J’étais très impatiente de sa réponse, avec l’angoisse de me demander qui pourrait interpréter si elle refusait le rôle. Depuis le début, j’étais obsédée par elle, j’entendais sa voix quand j’écrivais. Et cela m’aide parce que je vois comment la personne va prolonger ma pensée. C’est très organique. Sandra incarne quelque chose de tellement authentique. Elle joue avec son corps. Son esprit est dans son corps. J’avais du mal à imaginer quelqu’un qui pourrait apporter autant de mystère, de complexité. Sandra Hüller est mystérieuse, sans surjouer.
Sandra, l’héroïne, est jugée pour être à la fois mère et ambitieuse.
Cette question est au cœur de plusieurs films que j’ai faits. Il y a toujours, étrangement, même en France, cette idée qu’une femme doit être une mère d’une certaine façon. Sandra ne demande pas, elle prend les choses, elle vit ses désirs. Elle travaille, elle est peu chez elle. Elle peut être antipathique, aux yeux de certains.
L’enregistrement sonore d’une violente dispute est entendu dans la salle d’audience. Quelle importance avez-vous voulu accorder au son?
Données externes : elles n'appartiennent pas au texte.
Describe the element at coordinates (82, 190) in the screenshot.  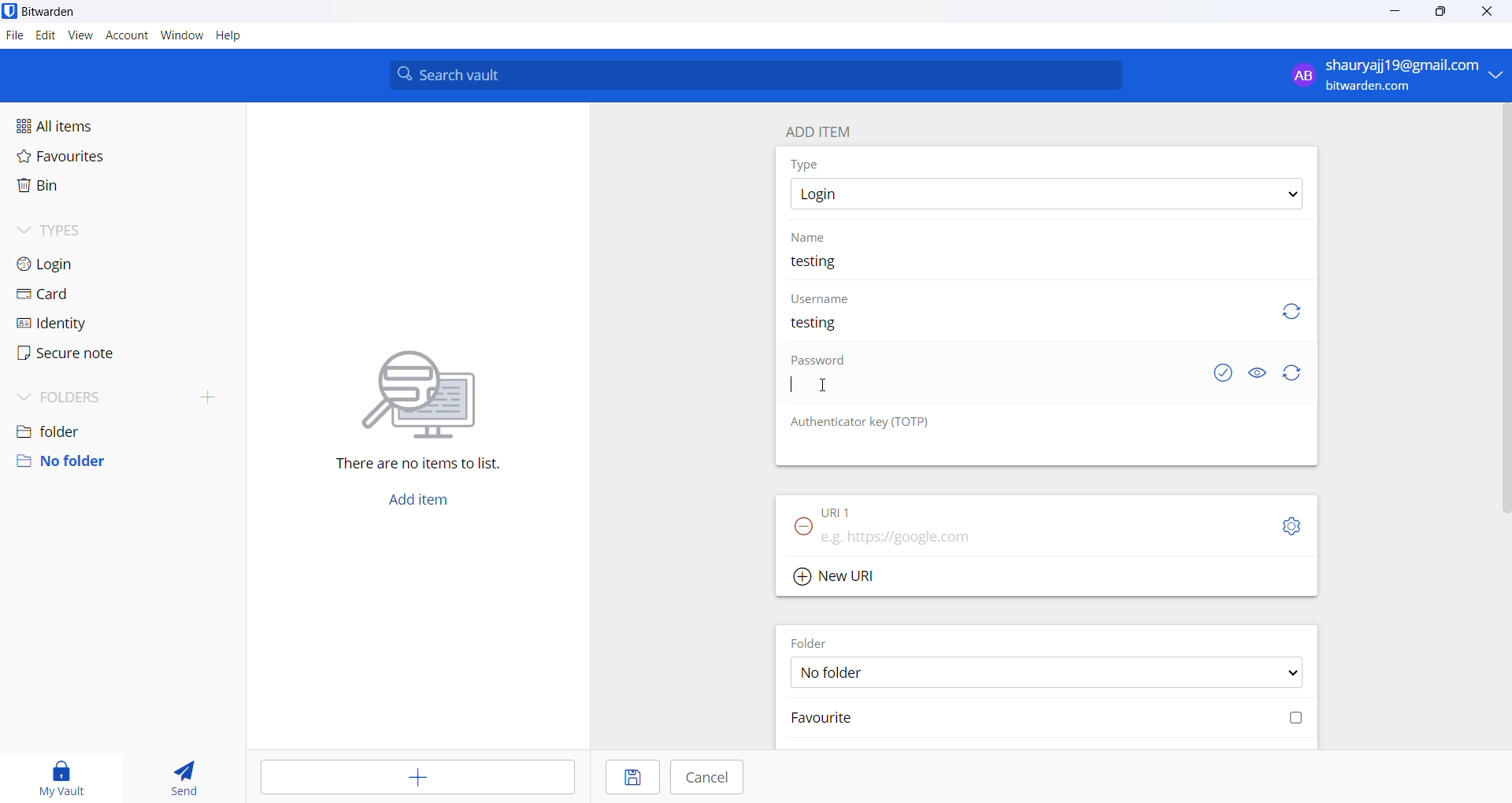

Je ne voulais pas que le spectateur sache qui frappe qui. Je souhaitais entrer dans la peau des jurés et de l’enfant, malvoyant, observer aussi la manière dont chacun va comprendre ces sons et les interpréter. L’enregistrement de la dispute devient une pièce à conviction. Toutes les séquences sons étaient présentes dans le scénario d’origine. La malvoyance du fils est complètement liée à l’absence d’images. La musique a été un sujet important. Nous voulions un morceau gai, joyeux. Nous avions pensé à „Jolene“ de Dolly Parton, mais on n’a pas eu les droits. Nous avons finalement choisi la version instrumentale de P.I.M.P. du rappeur 50 Cent.
Vous avez tourné dans une vraie salle d’audience. Pourquoi?
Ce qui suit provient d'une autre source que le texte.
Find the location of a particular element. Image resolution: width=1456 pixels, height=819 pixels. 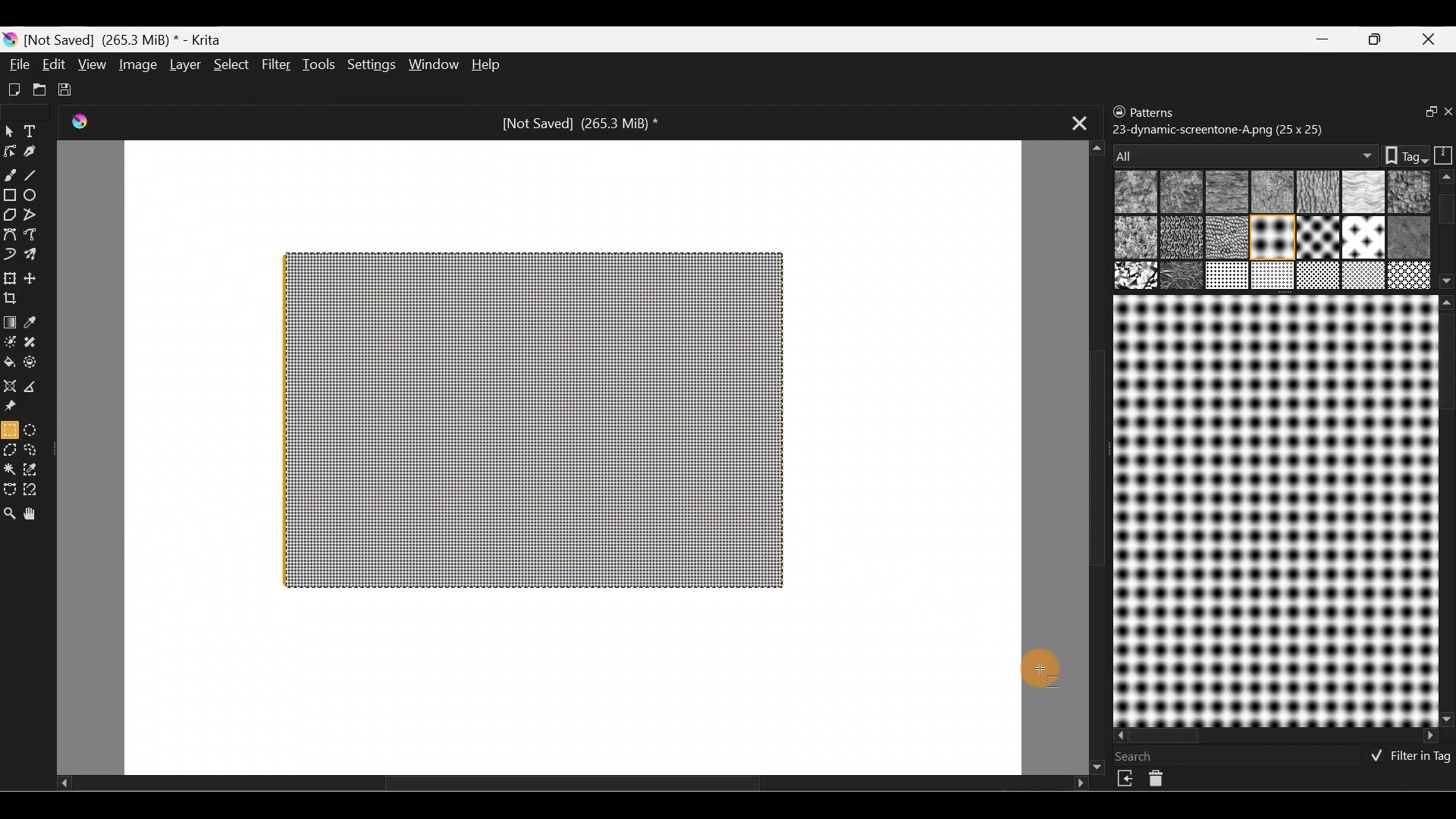

06 Hard-grain.png is located at coordinates (1409, 191).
J’avais tourné „Victoria“ dans un studio. Je n’étais pas très contente. Du coup, j’étais obsédée en termes de faire quelque chose de moins propre, moins solennel. Je voulais éviter le côté christique d’un procès qu’on a l’habitude de voir. Je voulais mettre le bordel, beaucoup de zooms, exprimer ma manière de salir cet endroit, de me l’approprier. Ce n’était pas simple. On a essayé de trouver des mouvements, avec deux caméras. Nous avons tourné dans le Palais de justice de Saintes (Charente-Maritime). Le temps était compté, car de vrais procès devaient s’y dérouler par la suite.
„Anatomie d’une chute“ est en compétition au Festival de Cannes. Comment vous sentez-vous, qu’espérez-vous?
J’ai déjà été en compétition à Cannes („Sibyl“, compétition officielle, 2019; „Victoria“, Semaine de la critique, 2016, ndlr) et tout peut arriver. J’ai un rapport très étrange aux récompenses. Je pense profondément que les meilleurs films ne sont pas forcément ceux qui sont récompensés. J’adore les films qui ne sont pas du tout aimés. On n’est pas dans une compétition de sport. C’est plus complexe. Dans mon caractère, ce qui compte le plus c’est la réception du film et je suis déjà très contente. Beaucoup de gens viennent me parler de leur couple et de l’effet miroir du film dans leur vie. Cela me touche beaucoup et c’est vraiment une nouveauté pour moi.
(1) Le discours politique et „clivant“ de Justine Triet lors de la remise des prix a créé la polémique.
„Anatomie d’une chute“ de Justine Triet. Avec Sandra Hüller, Swann Arlaud, Milo Machado Graner. En salles.